(Records from a data source)
^^^^

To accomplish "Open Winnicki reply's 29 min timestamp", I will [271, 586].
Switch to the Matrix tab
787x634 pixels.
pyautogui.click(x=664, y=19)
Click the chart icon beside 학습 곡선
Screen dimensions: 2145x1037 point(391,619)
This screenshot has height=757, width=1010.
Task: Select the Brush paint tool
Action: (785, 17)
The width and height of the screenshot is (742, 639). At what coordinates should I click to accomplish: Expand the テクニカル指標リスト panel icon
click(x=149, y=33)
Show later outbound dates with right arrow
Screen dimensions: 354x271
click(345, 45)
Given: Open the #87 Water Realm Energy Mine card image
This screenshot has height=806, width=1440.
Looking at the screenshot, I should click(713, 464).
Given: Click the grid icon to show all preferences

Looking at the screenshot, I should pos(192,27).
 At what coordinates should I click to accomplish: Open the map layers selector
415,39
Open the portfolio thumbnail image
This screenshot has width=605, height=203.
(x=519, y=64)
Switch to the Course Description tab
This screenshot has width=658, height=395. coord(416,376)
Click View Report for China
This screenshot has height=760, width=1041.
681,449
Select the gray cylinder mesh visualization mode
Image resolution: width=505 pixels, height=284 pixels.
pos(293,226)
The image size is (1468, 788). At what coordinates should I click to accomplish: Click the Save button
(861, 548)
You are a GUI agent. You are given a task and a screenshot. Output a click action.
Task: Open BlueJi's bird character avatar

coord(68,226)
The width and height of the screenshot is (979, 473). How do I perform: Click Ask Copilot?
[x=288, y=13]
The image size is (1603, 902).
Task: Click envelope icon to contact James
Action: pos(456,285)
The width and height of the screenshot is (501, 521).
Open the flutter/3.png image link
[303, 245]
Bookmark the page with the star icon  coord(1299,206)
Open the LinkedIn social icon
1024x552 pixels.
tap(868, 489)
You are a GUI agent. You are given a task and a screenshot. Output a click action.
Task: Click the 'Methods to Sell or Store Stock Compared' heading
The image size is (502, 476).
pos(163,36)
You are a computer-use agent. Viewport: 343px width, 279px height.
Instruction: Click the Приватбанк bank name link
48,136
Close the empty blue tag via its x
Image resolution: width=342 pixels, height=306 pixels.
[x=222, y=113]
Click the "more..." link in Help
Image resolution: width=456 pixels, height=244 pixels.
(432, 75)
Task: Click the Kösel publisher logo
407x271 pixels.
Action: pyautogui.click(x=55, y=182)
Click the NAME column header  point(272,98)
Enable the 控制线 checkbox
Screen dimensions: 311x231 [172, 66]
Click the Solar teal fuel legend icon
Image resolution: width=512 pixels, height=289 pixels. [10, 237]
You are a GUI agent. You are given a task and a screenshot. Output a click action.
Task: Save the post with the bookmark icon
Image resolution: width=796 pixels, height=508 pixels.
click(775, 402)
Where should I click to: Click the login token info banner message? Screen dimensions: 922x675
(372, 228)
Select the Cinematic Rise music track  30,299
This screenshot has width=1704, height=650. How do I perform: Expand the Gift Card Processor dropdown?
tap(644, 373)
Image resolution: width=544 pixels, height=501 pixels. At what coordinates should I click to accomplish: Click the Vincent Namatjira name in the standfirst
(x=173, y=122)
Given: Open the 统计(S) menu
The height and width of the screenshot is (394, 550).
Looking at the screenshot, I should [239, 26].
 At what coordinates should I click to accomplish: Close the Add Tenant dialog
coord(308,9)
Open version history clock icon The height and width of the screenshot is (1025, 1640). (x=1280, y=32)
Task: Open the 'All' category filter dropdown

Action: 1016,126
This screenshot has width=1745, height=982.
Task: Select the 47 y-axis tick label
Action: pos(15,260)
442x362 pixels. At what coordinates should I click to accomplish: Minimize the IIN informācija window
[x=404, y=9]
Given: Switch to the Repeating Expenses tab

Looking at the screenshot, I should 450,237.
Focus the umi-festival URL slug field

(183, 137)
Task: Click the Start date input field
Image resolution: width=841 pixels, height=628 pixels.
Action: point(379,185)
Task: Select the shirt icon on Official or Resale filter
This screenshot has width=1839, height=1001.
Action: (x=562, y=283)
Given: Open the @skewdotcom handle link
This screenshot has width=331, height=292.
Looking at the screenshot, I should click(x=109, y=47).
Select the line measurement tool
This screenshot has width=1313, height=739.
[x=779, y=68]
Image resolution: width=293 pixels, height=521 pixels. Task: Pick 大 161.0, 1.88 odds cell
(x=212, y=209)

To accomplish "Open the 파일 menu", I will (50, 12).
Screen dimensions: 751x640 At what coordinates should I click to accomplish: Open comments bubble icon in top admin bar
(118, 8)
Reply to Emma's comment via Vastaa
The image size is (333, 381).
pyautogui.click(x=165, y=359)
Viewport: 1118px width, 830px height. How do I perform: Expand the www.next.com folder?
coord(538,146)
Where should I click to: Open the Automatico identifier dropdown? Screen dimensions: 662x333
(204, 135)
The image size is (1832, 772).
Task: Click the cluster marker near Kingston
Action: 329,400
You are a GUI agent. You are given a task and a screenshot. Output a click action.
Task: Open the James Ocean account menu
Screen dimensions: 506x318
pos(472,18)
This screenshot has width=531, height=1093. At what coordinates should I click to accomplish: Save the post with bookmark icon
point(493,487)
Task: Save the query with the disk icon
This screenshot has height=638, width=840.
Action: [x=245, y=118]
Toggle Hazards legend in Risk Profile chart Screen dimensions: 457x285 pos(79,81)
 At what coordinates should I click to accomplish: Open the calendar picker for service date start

^^^^

→ **PROBLEM DESCRIPTION**: Copy out the records above from the line containing "Click the Solar teal fuel legend icon" through the line containing "click(775, 402)", with both of those lines included.

→ **FINISHED EXERCISE**:
Click the Solar teal fuel legend icon
Image resolution: width=512 pixels, height=289 pixels. [10, 237]
You are a GUI agent. You are given a task and a screenshot. Output a click action.
Task: Save the post with the bookmark icon
Image resolution: width=796 pixels, height=508 pixels.
click(775, 402)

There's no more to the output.